Surgery may be done to decompress the orbit, to improve the proptosis and to address the strabismus causing diplopia. Surgery is performed once the patient's disease has been stable for at least six months. In severe cases, however, surgery becomes urgent to prevent blindness from optic nerve compression. Because the eye socket is bone, there is nowhere for eye muscle swelling to be accommodated, and as a result the eye is pushed forward into a protruded position.
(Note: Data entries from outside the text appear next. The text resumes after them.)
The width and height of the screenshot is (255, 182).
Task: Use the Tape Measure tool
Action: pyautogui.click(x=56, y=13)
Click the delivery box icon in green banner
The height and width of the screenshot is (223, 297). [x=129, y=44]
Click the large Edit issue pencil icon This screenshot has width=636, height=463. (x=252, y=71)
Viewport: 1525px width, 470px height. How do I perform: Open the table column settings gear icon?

Orbital decompression involves removing some bone from the eye socket to open up one or more sinuses and so make space for the swollen tissue and allow the eye to move back into normal position and also relieve compression of the optic nerve that can threaten sight.
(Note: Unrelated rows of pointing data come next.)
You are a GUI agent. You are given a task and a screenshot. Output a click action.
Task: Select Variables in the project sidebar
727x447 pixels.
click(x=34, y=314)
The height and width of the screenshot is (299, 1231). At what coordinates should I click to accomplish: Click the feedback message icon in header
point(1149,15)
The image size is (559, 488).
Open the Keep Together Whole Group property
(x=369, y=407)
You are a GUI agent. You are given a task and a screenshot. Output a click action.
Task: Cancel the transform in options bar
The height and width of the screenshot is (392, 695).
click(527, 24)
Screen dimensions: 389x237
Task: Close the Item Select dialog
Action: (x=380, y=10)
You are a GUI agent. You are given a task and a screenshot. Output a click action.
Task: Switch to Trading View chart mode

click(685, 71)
Eyelid surgery is the most common surgery performed on Graves ophthalmopathy patients. Lid-lengthening surgeries can be done on upper and lower eyelid to correct the patient's appearance and the ocular surface exposure symptoms. Marginal myotomy of levator palpebrae muscle can reduce the palpebral fissure height by 2–3 mm. When there is a more severe upper lid retraction or exposure keratitis, marginal myotomy of levator palpebrae associated with lateral tarsal canthoplasty is recommended. This procedure can lower the upper eyelid by as much as 8 mm. Other approaches include müllerectomy (resection of the Müller muscle), eyelid spacer grafts, and recession of the lower eyelid retractors. Blepharoplasty can also be done to debulk the excess fat in the lower eyelid.

A summary of treatment recommendations was published in 2015 by an Italian taskforce, which largely supports the other studies.

==Prognosis==
Risk factors of progressive and severe thyroid-associated orbitopathy are:
- Age greater than 50 years
- Rapid onset of symptoms under 3 months
- Cigarette smoking
- Diabetes
- Severe or uncontrolled hyperthyroidism
- Presence of pretibial myxedema
- High cholesterol levels (hyperlipidemia)
- Peripheral vascular disease

==Epidemiology==
The pathology mostly affects persons of 30 to 50 years of age. Females are four times more likely to develop Graves' than males. When males are affected, they tend to have a later onset and a poor prognosis. A study demonstrated that at the time of diagnosis, 90% of the patients with clinical orbitopathy were hyperthyroid according to thyroid function tests, while 3% had Hashimoto's thyroiditis, 1% were hypothyroid and 6% did not have any thyroid function tests abnormality. Of patients with Graves' hyperthyroidism, 20 to 25 percent have clinically obvious Graves' ophthalmopathy, while only 3–5% will develop severe ophthalmopathy.

==History==
In medical literature, Anglo-Irish surgeon Robert James Graves, in 1835, was the first to describe the association of a thyroid goitre with exophthalmos (proptosis) of the eye. Graves' ophthalmopathy may occur before, with, or after the onset of overt thyroid disease and usually has a slow onset over many months.